What I think has happened based on the info available so far

(will edit if more information becomes available)

I’m assuming that this is an internal drive connected to a PCI storage controller (you’re describing it like it is, at least), so you can’t really just unplug it and plug it back in like an external one.

I don’t think this has anything to do with Xen, Qubes, or dom0. This sounds like you’ve got yourself a loose connection, the drive was knocked/bumped while writing, or you’ve got yourself a faulty drive, unfortunately…

…and it also sounds like the firmware running on your PCI storage controller was coded to cut power to a drive that threw an error (most likely to protect anything else connected, in case it was an electrical fault…).

If you want, you can check the output of dmesg in your dom0 terminal, and the last few lines of output should be bright red and full of errors, which will confirm this :frowning:


Maybe this might work…

If you want, you can try to rescan the PCI devices by running this in your dom0 terminal:


<PCI_DEVICE> is the XXXX:XX:XX.X value at the beginning of the line in the output of lspci that corresponds to your PCI storage controller.

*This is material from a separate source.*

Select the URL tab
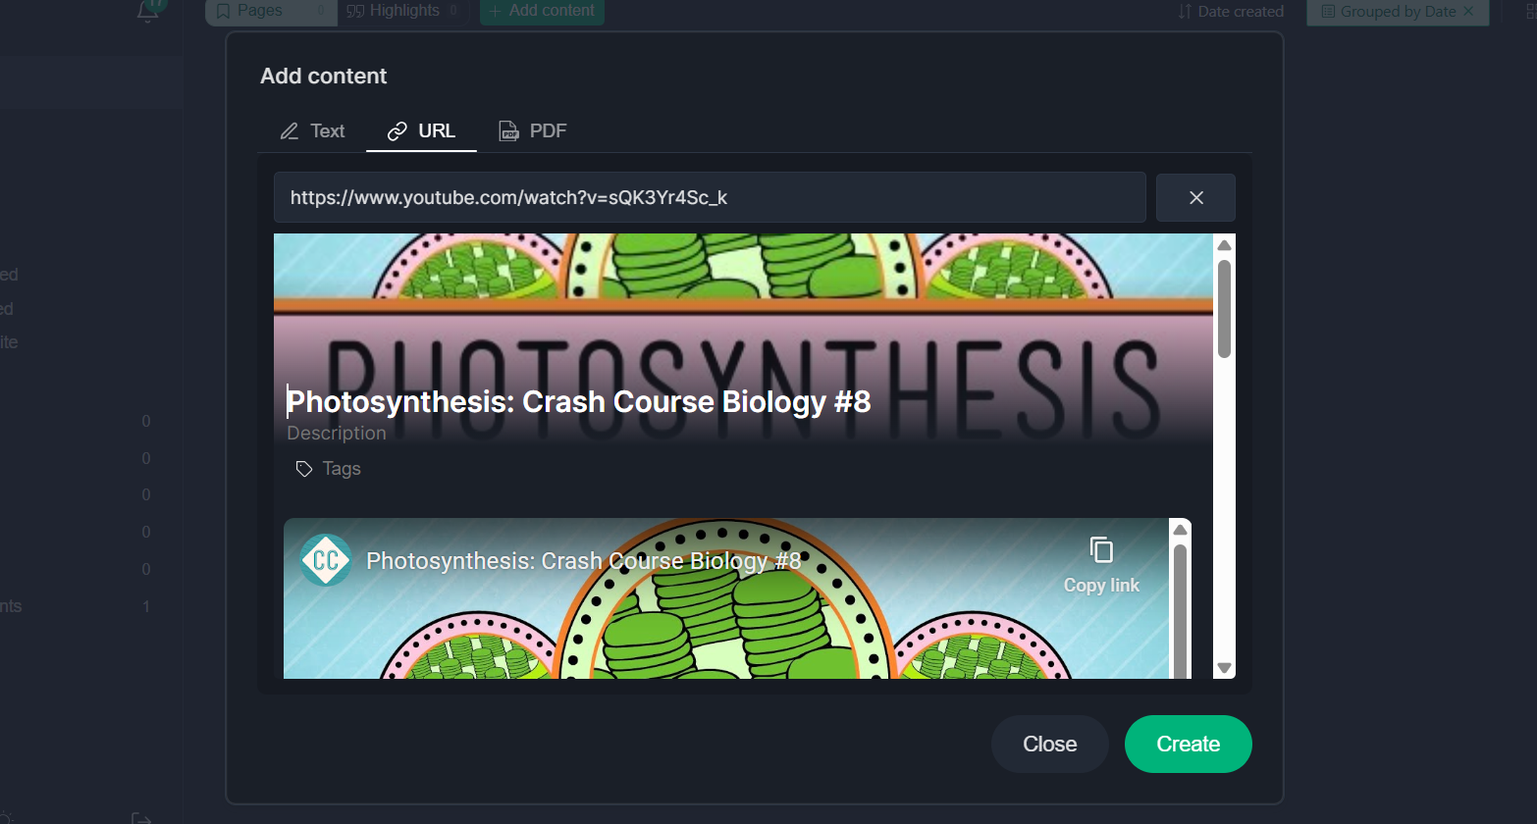pyautogui.click(x=421, y=130)
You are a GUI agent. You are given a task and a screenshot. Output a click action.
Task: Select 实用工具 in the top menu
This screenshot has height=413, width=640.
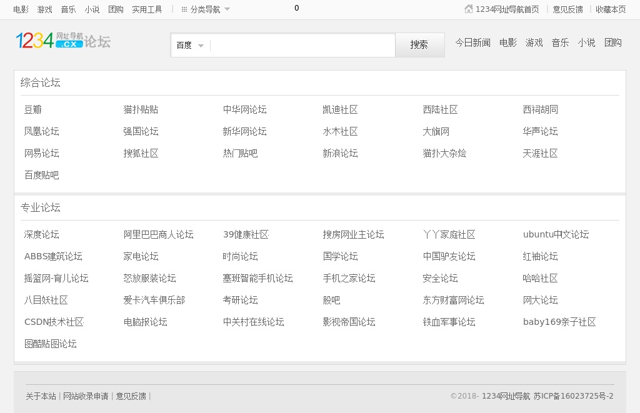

# Become root. (sudo will not work with echo commands to sysfs)
sudo su -

# If you're boot drive is connected to the same PCI device,
# DO NOT RUN THIS COMMAND.  Your computer will NOT like it...
# SKIP THIS COMMAND if this is the case.
echo 1 > /sys/bus/pci/devices/<PCI_DEVICE>/remove

# Tell dom0 to check all PCI slots for what's there, and try and
# power them up with applicable firmware from /lib/firmware/
echo 1 > /sys/bus/pci/devices/rescan

# Get out of root
logout # or press Ctrl+D

If that doesn’t get your drive to show up again in lsblk, then I’m afraid you’ll likely have to open up your case and check your connects, and maybe even replace the drive :frowning:

Well, it would seem that that drive is actually failing.
Literally as I set it up as a backup drive and copy on 900 GB of data, it starts to fail…
So that’s why there is the I/O error.

Connections are all fine, there is no issue with them.
The PCI Device is still there.

01:00.0 SATA controller: ASMedia Technology Inc. Device 1064 (rev 02)

So it is there after the issue. I did check that at the time.

But it lost the drives because I believe it was powered off as the drives were powered down, but the card should always be on, meaning the PCIE shouldn’t suspended or put to low power or anything.